Conter à la lune

Critique | La mer et ses vagues, Liana & Renaud, 2025

Une nuit, une seule comme toutes les autres, à la recherche d’une lueur. Un faisceau dans l’obscurité, un point rouge sur l’écran. L’on débarque puis il faut traverser la ville, saluer les fantômes avant de repartir. Najwa (Mays Mostafa) et Mansour (Mohamed Ammari) arpentent les rues de Beyrouth, étrangers à la ville, en attente d’un passeur, en quête d’une traversée vers l’autre côté de la mer. Chaque élément a sa place, chaque rencontre sa symbolique, le tout bien figé et le duo dénote. Ailleurs mais toujours ici, le gardien garde son phare, le pharmacien sa pharmacie, et la vendeuse, à la criée, tente de vendre des tickets de loto, le tirage est demain, aux passant·es désincarné·es.

– Les gens sont fous ce soir.

C’est à cause de la lune.

Car celle-ci est pleine pour cette trouble excursion, palliant les ampoules grillées et le vieux phare qui veille sur la mer — le gardien sur ses lumières. Changer une ampoule, ce simple geste, ou son impossibilité, marque le début d’une longue nuit d’opacité à Beyrouth. Liana & Renaud fixent leur décors dans un Liban en crise, au moment de la pénurie de carburant qui empêche alors le fonctionnement du réseau électrique dans tout le pays, provoquant ainsi des black-outs et des déplacements massifs de la population. L’air est aux grésillements et à la solitude des glitchs, celui du parlophone n’ayant plus personne à qui s’adresser ou de l’écran publicitaire n’ayant plus rien à montrer. Au fil de la nuit, les boîtiers prennent feu, l’électricité saute et les cigarettes se consument, le vent tourne et la ville se vide. 

Il y a toujours des failles, des erreurs, des hasards.

Le sentiment de dépeuplement et d’abandon transparaît par la plasticité de l’image (la pellicule, les cadrages) et par une véritable théâtralité lyrique incarnée par chacun·es des comédien·nes et des musicien·nes, rendant le tout presque irréel.
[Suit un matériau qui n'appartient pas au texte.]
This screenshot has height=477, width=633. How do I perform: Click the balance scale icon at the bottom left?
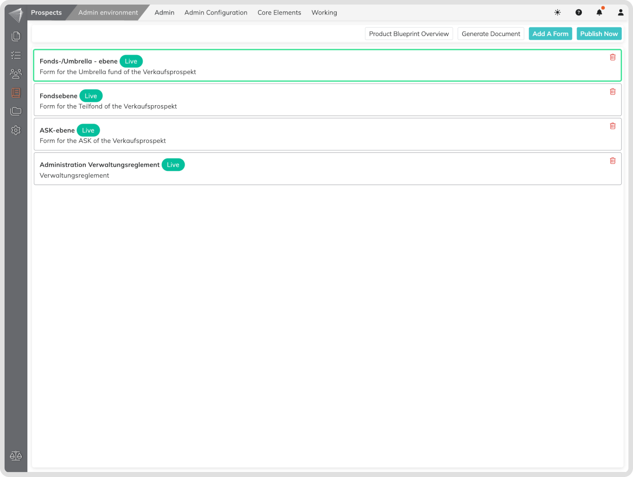[16, 456]
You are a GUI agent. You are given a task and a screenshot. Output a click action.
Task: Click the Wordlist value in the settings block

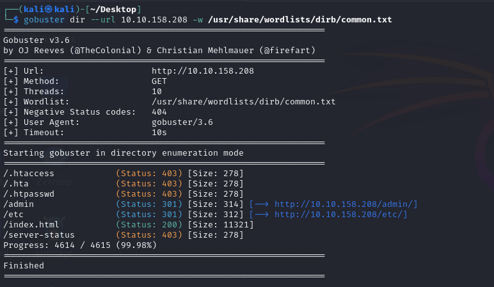click(243, 102)
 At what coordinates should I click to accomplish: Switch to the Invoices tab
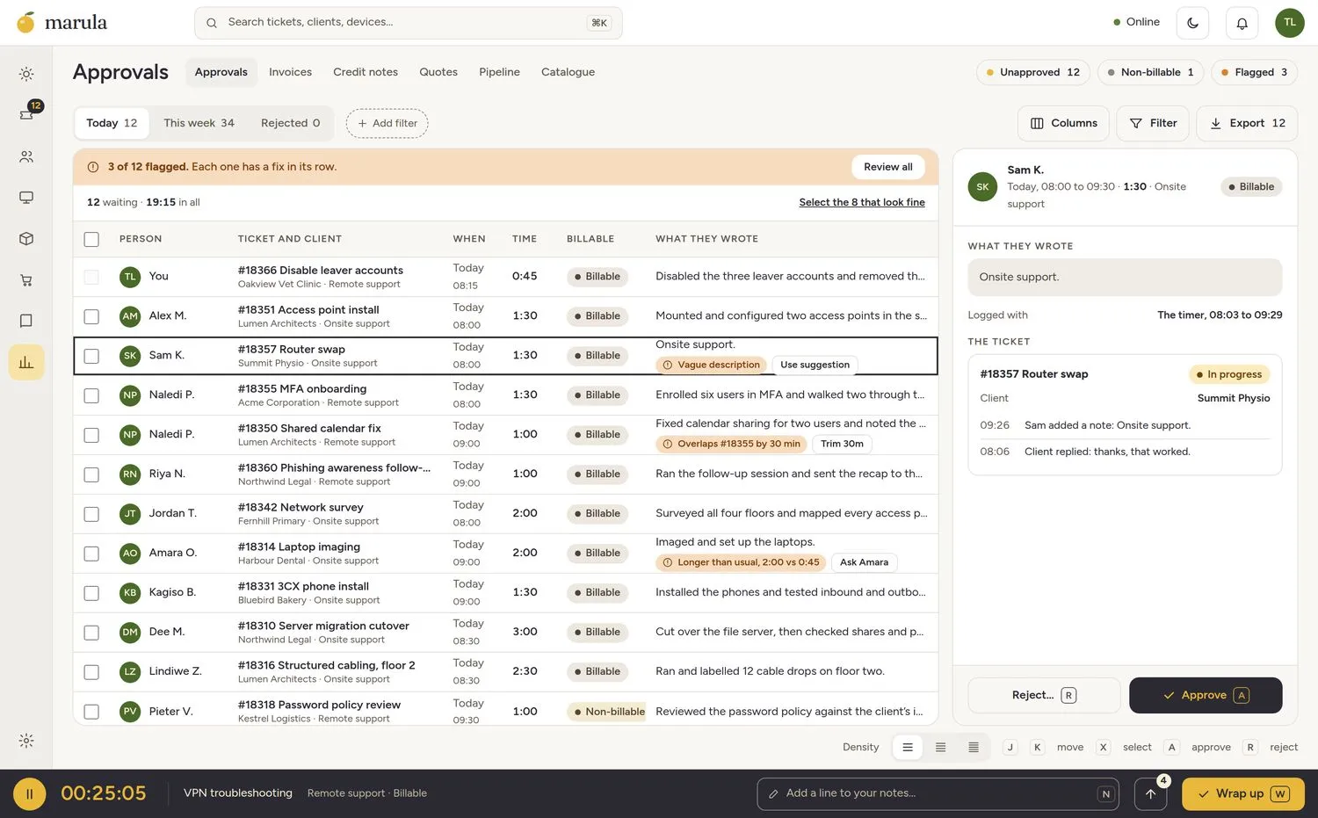[x=290, y=72]
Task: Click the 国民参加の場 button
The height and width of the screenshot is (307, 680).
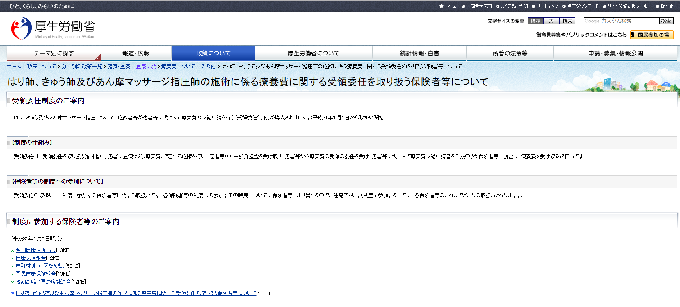Action: coord(652,35)
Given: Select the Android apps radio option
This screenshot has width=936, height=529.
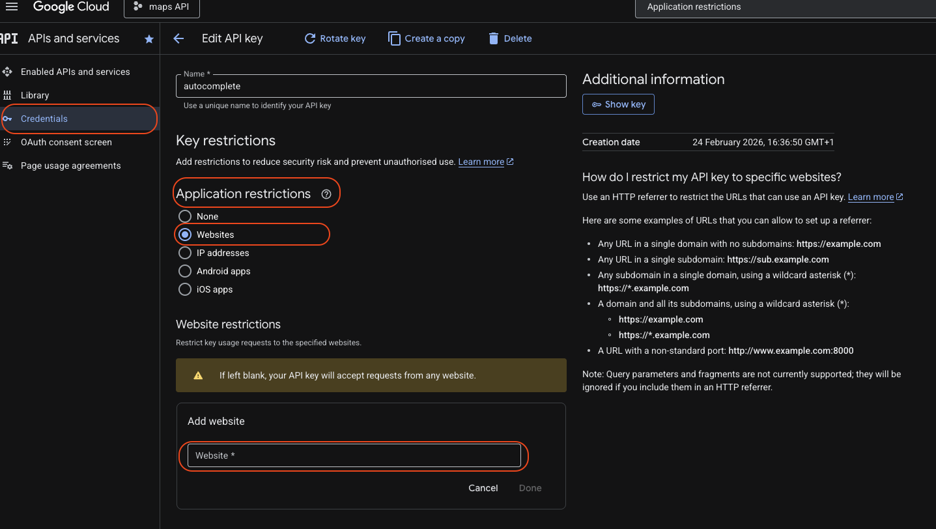Looking at the screenshot, I should (x=185, y=271).
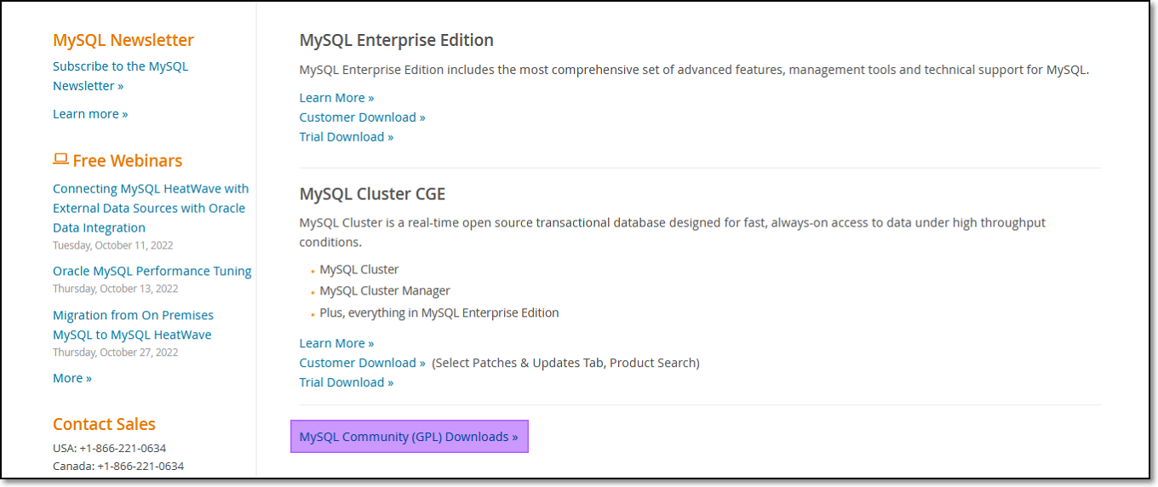Open Customer Download for MySQL Cluster CGE
Screen dimensions: 1158x487
click(x=362, y=363)
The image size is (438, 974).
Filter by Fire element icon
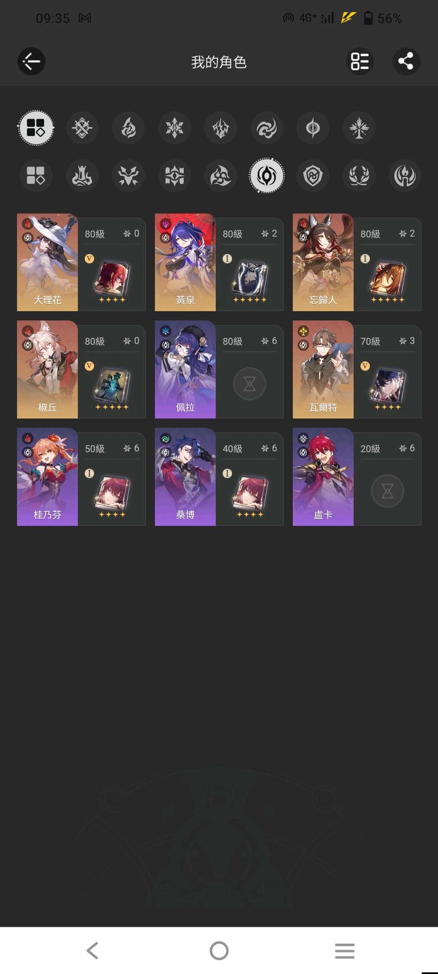(128, 128)
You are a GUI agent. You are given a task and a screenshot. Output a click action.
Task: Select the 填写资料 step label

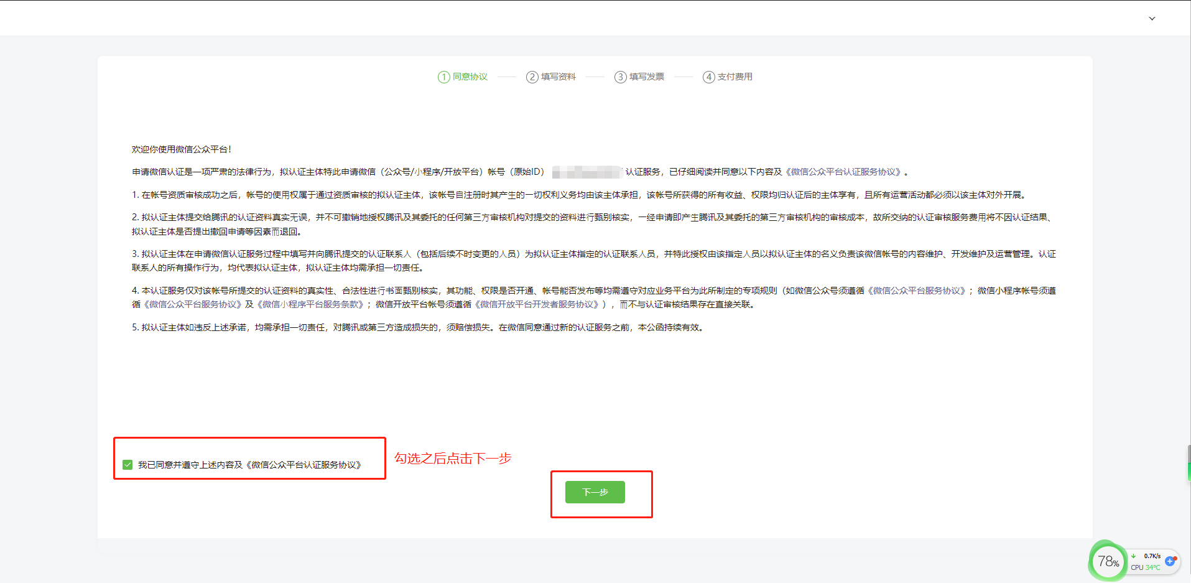pyautogui.click(x=558, y=77)
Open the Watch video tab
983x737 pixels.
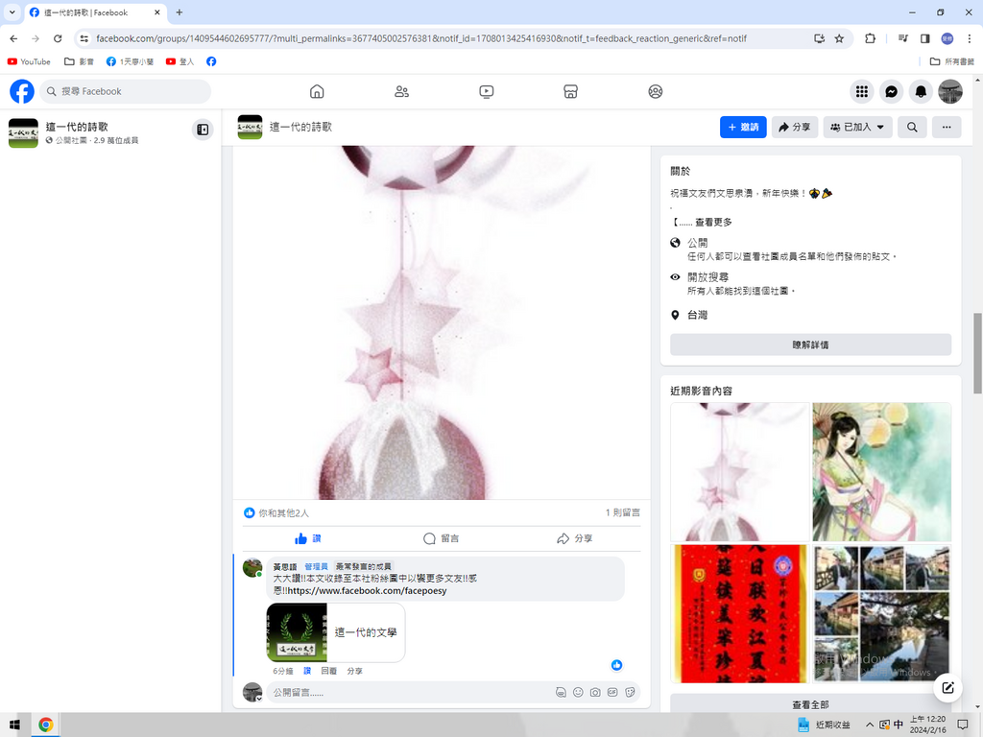tap(487, 91)
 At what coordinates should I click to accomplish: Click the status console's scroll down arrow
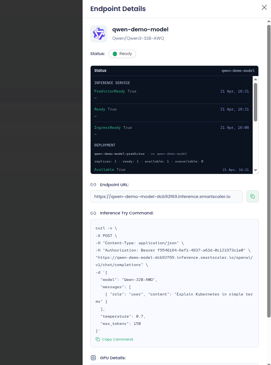[255, 170]
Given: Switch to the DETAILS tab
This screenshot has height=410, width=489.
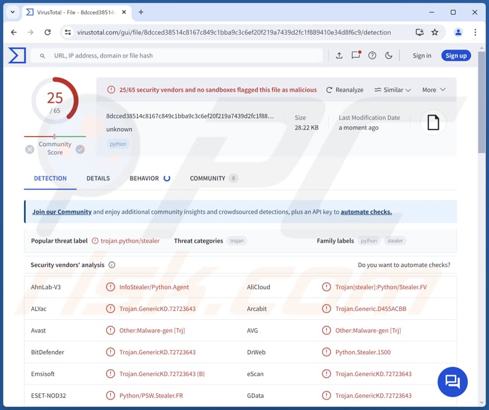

Prolongeant les rêves de celleux qui restent, l’œil de la borne, omniprésent, guide les égaré·es. Avec La mer et ses vagues, les personnages chantent à la lune leurs désespoirs et leurs lettres aux êtres aimés, les yeux humides, tentant de soigner les cicatrices à l’aide de mythes. Les reflets se dissipent, le ton est aux présages. Les chants de l’errance se perdent au creux des vagues pour un dernier passage dans la ville (qui fermera les yeux et nous aura oublié·es).

La mer et ses vagues de Liana & Renaud, en salles le 29 janvier 2025.